I’ve been seeing comma issues lately and I need to write about them.
Up there in the title, “long” and “cold” are what’s called “coordinate adjectives.” They modify the same noun (“winter,” in this case), so they’re coordinating their work. (Make sense? Good. Onward.)
Right here I’m going to say that this post is NOT about what order the adjectives are in with regard to that “rule” (which isn’t a rule at all, it’s a guideline) about adjective order in speech and writing. I don’t give a rat’s ass about that right now. I’m all about commas. Here’s what I’ve been seeing, of late:
the long, cold, winter
WTAF, people. Why are you putting that comma before “winter?” Would you write “the cold, winter” otherwise? How about “the long, winter?” No? Then why are you doing it in this situation? There is never (and you know how I feel about that word, but this is serious shit here) a comma between the final adjective in a series (even if there’s only ONE adjective!) and the noun the series is modifying. (I bet if I thought really hard about it, I could come up with a situation where there’d be a comma before the noun, BUT it would not be after a simple list of coordinate adjectives. And that’s what I’m talking about here: a series of coordinate adjectives. No other situation. Don’t muddy the waters by overthinking this. That way lies madness.)
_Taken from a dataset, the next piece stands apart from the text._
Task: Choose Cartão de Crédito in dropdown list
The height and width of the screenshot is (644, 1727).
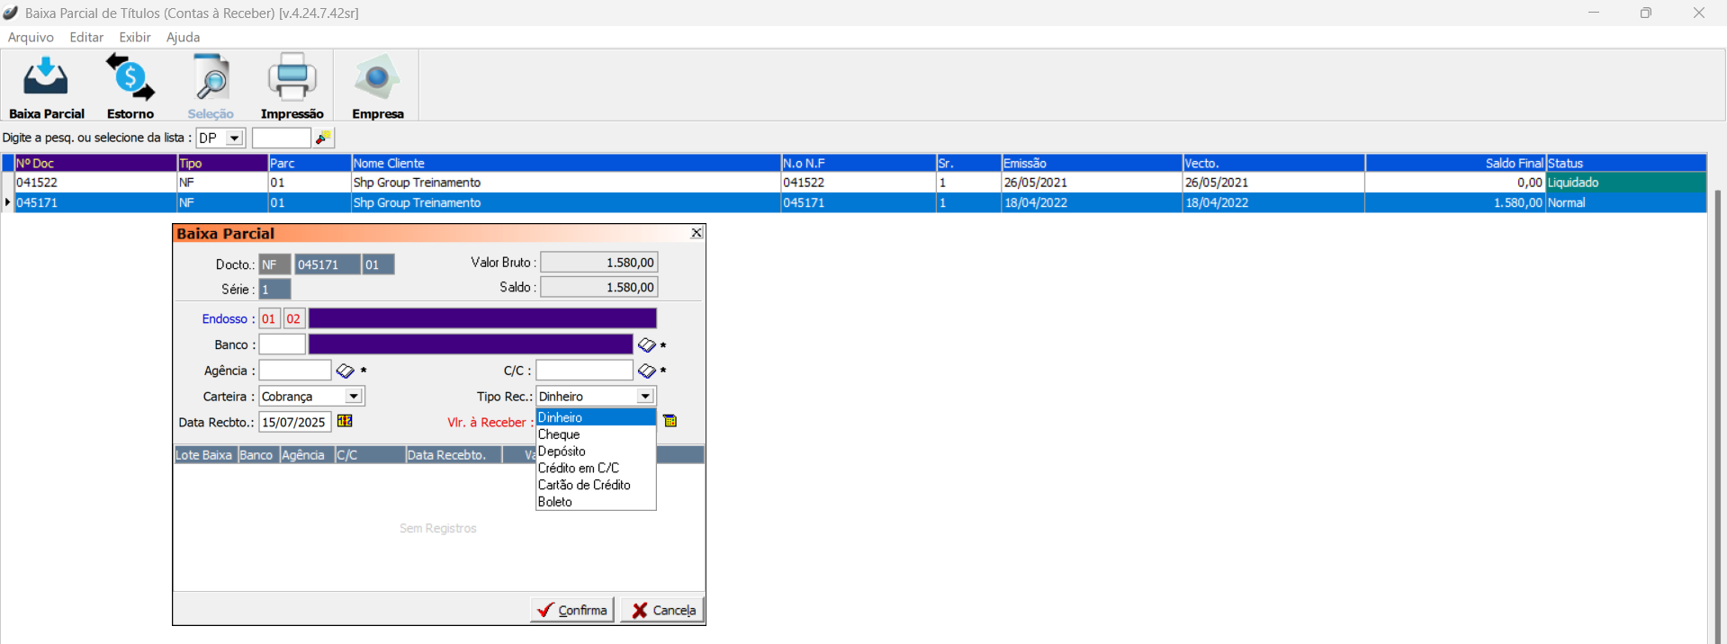Action: (x=584, y=485)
You doubt my “never” statement? Try this. Look at point 6. I’ll be here when you get back.
Now. How do you know the adjectives are coordinate?
Here’s the easy guideline. If you could just as correctly say “and” in place of the comma, and if reversing the order doesn’t alter the sense (or make it into nonsense), they’re coordinate. Now, it sounds a little odd to me to say “the cold, long winter” BUT it’s not incorrect. It’s just odd. The sense isn’t any different. Here’s a case where the order matters:
I have not completed any serious post-graduate grammar courses.
“Serious, “post-graduate,” and “grammar” are all adjectives in this sentence, and they all modify “courses,” but they can’t be reversed and still make good sense.
I have not completed any grammar post-graduate serious courses.
Wha?
The order matters. Those three adjectives in this sentence are not coordinate, so there are no commas. Not even one. None. No commas, and certainly not one before the noun “courses.”
Don’t take my word for it. Check the Chicago Manual of Style (I have the 17th edition), 6.36, “Commas with coordinate conjunctions.”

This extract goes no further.